As a young clinician in the 1920s, Wihelm Reich expanded psychoanalytic resistance into the more inclusive technique of character analysis, in which the sum total of typical character attitudes developed by an individual as a blocking against emotional excitations became the object of treatment. These encrusted attitudes functioned as an "armor," which Reich later found to exist simultaneously in chronic muscular spasms.
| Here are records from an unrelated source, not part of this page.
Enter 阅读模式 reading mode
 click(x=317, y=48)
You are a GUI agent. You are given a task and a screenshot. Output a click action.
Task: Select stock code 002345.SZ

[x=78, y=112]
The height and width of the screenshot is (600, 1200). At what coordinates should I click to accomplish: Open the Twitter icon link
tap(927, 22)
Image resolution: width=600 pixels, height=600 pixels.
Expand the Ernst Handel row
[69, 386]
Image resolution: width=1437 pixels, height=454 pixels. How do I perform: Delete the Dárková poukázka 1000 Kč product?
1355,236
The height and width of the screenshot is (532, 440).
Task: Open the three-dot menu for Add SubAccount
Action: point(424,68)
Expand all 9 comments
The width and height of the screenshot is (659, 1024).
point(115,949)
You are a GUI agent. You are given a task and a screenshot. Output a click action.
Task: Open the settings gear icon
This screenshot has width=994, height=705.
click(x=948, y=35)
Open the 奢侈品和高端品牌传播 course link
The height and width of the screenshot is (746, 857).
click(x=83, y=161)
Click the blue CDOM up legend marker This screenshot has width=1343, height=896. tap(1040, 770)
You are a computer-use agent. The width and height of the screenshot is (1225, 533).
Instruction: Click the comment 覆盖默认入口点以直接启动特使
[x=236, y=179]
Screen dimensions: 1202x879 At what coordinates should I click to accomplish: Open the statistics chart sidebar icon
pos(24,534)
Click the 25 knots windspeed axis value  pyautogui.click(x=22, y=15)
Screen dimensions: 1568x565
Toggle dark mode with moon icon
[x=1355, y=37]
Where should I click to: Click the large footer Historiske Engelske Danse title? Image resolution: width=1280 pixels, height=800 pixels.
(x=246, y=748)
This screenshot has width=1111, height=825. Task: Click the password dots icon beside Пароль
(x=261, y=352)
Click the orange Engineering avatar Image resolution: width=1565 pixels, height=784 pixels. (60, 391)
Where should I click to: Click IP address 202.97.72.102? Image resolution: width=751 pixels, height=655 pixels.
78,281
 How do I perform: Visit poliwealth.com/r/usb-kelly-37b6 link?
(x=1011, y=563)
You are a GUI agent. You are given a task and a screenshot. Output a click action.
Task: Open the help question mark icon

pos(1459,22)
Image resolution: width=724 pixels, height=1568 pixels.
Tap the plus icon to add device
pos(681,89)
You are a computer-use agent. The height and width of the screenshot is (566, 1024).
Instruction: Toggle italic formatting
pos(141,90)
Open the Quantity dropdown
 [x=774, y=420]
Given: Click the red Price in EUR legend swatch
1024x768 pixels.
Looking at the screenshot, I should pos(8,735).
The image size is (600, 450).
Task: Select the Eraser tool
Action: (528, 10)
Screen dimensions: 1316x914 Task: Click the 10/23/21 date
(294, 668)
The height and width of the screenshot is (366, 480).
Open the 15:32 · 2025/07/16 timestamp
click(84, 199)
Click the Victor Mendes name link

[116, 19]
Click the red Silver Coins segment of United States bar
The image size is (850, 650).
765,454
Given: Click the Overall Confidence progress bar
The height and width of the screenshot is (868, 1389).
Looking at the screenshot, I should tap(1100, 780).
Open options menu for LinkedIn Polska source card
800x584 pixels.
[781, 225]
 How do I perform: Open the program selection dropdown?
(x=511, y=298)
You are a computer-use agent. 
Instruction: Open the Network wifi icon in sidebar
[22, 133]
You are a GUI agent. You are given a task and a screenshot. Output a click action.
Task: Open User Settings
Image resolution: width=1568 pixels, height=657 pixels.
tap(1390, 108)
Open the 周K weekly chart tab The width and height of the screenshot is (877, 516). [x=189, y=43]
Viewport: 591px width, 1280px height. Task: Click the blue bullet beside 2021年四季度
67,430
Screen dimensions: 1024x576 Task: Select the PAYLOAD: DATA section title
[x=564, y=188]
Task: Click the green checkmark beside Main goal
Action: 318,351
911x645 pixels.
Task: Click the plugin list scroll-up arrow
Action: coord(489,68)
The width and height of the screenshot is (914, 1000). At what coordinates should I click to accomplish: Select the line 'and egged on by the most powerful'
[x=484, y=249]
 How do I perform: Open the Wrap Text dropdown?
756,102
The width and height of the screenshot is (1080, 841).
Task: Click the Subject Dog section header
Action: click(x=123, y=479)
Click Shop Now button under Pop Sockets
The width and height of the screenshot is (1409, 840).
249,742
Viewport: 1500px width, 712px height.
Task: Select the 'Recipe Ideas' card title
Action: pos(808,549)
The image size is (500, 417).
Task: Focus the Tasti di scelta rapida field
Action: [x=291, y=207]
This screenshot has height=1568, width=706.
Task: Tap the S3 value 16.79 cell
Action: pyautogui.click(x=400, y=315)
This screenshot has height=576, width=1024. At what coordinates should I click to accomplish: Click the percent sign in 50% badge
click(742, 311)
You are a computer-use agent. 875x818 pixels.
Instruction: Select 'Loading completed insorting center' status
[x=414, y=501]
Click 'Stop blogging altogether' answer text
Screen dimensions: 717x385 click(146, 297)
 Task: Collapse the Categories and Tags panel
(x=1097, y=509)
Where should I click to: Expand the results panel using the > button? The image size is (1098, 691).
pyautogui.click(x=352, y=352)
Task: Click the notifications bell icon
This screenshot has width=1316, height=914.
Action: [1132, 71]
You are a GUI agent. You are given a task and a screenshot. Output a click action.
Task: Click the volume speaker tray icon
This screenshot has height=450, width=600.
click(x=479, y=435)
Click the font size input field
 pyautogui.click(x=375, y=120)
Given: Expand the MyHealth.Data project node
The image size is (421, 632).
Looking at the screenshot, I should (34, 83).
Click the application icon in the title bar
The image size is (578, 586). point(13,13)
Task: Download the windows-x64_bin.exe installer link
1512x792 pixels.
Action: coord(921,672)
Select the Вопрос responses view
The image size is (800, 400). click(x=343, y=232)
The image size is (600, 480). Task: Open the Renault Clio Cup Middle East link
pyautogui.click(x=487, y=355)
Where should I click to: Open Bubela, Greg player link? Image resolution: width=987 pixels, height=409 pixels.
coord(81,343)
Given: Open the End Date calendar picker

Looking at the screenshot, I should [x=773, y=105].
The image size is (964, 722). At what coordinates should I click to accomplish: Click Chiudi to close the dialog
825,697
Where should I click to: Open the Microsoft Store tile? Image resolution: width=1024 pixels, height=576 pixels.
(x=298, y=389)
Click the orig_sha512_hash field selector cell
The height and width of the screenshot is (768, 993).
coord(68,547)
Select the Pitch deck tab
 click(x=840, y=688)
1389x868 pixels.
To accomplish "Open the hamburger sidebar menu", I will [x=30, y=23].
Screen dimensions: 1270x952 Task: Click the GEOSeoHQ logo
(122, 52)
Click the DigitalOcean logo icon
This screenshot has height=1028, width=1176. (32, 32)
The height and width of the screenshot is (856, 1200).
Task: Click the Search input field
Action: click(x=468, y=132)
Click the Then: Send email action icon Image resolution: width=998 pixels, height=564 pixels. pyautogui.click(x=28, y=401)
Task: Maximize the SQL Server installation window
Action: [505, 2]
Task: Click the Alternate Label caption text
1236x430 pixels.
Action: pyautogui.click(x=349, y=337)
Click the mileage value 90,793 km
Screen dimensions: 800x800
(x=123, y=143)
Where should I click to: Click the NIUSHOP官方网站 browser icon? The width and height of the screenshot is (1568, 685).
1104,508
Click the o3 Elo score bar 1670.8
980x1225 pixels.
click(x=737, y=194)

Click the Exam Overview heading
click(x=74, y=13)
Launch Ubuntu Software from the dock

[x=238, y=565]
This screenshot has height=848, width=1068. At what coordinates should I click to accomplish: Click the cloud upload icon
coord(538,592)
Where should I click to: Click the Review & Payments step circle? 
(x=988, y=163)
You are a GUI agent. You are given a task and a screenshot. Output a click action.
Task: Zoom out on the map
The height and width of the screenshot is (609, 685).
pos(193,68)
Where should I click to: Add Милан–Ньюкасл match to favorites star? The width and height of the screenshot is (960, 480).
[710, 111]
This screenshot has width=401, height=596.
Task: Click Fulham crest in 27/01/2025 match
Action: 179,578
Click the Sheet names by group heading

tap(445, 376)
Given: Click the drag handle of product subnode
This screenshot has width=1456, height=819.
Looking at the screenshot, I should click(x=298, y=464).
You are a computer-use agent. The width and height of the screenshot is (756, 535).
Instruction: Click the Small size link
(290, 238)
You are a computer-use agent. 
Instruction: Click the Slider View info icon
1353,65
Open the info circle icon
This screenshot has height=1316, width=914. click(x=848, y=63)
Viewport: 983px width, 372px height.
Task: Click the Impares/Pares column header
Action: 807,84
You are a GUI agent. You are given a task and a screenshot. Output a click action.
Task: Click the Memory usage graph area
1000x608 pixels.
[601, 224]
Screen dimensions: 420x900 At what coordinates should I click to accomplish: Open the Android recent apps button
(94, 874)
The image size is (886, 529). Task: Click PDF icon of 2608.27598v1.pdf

Thus mind and body came together and character analysis opened the way to a biophysical approach to disease and the prevention of it.
The subject of "sexuality" is basic to this work, and Reich shows clearly its importance for human life and its relevance in understanding the social problems of our time.
"In the central phenomenon, the sexual orgasm, we meet with questions deriving from the field of psychology as well as from that of physiology, from the field of biology no less than from that of sociology. Natural science offers hardly another field of research that is so well equipped to exhibit the fundamental unity of everything that lives and to guard against narrow, fragmentizing specialization." --Wilhelm Reich.
"What we are living through," Reich states, "is a genuine, deep-reaching revolution of cultural living [which] goes to the roots of our emotional, social, and economic existence...The senses of the animal, man, for his natural life functions are awakening from a sleep of thousands of years."
In Cosmic Superimposition, Reich steps beyond the character structure of man to an understanding of how man is rooted in nature. The super-imposition of two orgone-energy systems which is demonstrable in the genital embrace is revealed as a common functioning principal that exists in all of nature. Concluding this work, Reich returns to the human sphere "to ponder about the greatest riddle of all: the ability of man to think, and by mere thinking to know what nature is and how it works."